British Airways learned this lesson in 2013 after a customer spent $1,000 to promote a tweet slamming the airline on Twitter. The tweet, sent by a frustrated Hasan Syed whose luggage had been lost by BA, was seen by nearly 77,000 users.
TAKEAWAY– If your brand is on Twitter, you need to respond promptly to customers. View Twitter as an extension of your live chat facility and allocate the appropriate staffing.
Firstly, hashtags in tweets are awesome and usually receive around more retweets, but hashtag abuse needs to stop! #Dont #Use #Too #Many #Hashtags #In #Your #Tweets – need I say more?
More than 3 can make you look like a spammer and give the illusion that you are an amateur. In fact, research shows that when you use more than 3 hashtags in a tweet, engagement actually drops by 17%.
Far worse is the misuse of trending hashtags by brands who have not taken 10 seconds to research them before throwing them into a tweet. It’s pure laziness and 100% avoidable.
Take this classic Twitter faux pas by DiGiorno pizza who used a hashtag about domestic violence to sell pizza.
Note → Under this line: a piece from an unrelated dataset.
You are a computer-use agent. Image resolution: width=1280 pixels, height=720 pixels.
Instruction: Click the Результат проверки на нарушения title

Whether you do it accidentally or on purpose… Don’t!
The DiGiorno Pizza hashtag was an accident but there have been many cases of brands abusing hashtags to sell products. It never works out well.
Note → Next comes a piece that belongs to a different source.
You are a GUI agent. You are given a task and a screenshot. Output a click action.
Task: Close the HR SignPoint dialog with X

TAKEAWAY- Understand trending hashtags before you use them and stick to 3 or fewer per tweet.
3. Stop Spamming
Spammy marketing doesn’t work.
40% of all social media accounts in circulation are spam and 8% of all tweets are spam too! But when it comes to Twitter Etiquette… what is spam? Whilst Twitter spam includes the obvious like unsolicited sales messages, it can also include unintentional spam. This includes:
- copying random people on tweets
- including a list of users on an ongoing conversation
- copy/pasting the same tweet to different people
- sending automatic “Thanks for following … check out my website!” Direct Messages to new followers
Spammers usually don’t build followers or generate genuine conversations and ultimately end up blocked. Don’t be one of them. Focus on building relationships as opposed to promoting yourself.
TAKEAWAY– Before you send that tweet ask yourself: Am I adding value and building relationships on Twitter? If the answer is no, then stop yourself.
By the way, Agorapulse has moderation rules that can prevent the “thanks for following” spam from ever hitting your inbox.
(Want to give these moderation rules a try? Sign up for a free trial of Agorapulse today!)
The reason I say “excessively” is because Twitter is a social networking tool — a certain amount of self-promotion is acceptable. However, excessively promoting your work all the live long day will get you unfollowed faster than you can say “Check out my blog”!
I recently experienced the real life version of this as I was seated next to a self-promoter at the dinner party.
“Have you read my blog?”
“I recently won an award”
“I have 10,000 followers”
“I’m actually a really awesome guy”
By the time dessert came, I had switched seats to talk to someone more interesting… get the point? Take the time to read other people’s content, retweet it and reply to their tweets without talking about yourself.
TAKEAWAY Try my 80/20 rule and spend 80% of your time interacting and just 20% promoting. This means that for every 2 self-promotions you need to interact or retweet 8 more.
#5 STOP OVERSHARING
Sharing is caring. Oversharing is.. well.. pretty horrid!
Recent oversharing I have seen included the live tweeting of a birth including contractions, placenta, toilet breaks and finally baby complete with photo. Remember that every single one of your followers can see your updates… did you really want to share all that information with them? How about with potential employers, 51% of whom will check out your social feeds before interviewing you?
Other examples of oversharing include:
- Tweeting too much about your relationship status
- Tweeting your checkins… everywhere you go
- Tweeting pictures of every single morsel you put into your mouth
- Having personal conversations out in the open with other Twitter users
TAKEAWAY – You don’t have to share everything. Less is most definitely more.
Other Points of Courtesy:
- Don’t use abbreviations such as 4U and L8. Shorthand symbols such as >, =, &, and @ are preferred.
- Add NSFW (not safe for work) to any tweet containing loud music or nudity to spare your followers from sharing it with the whole office.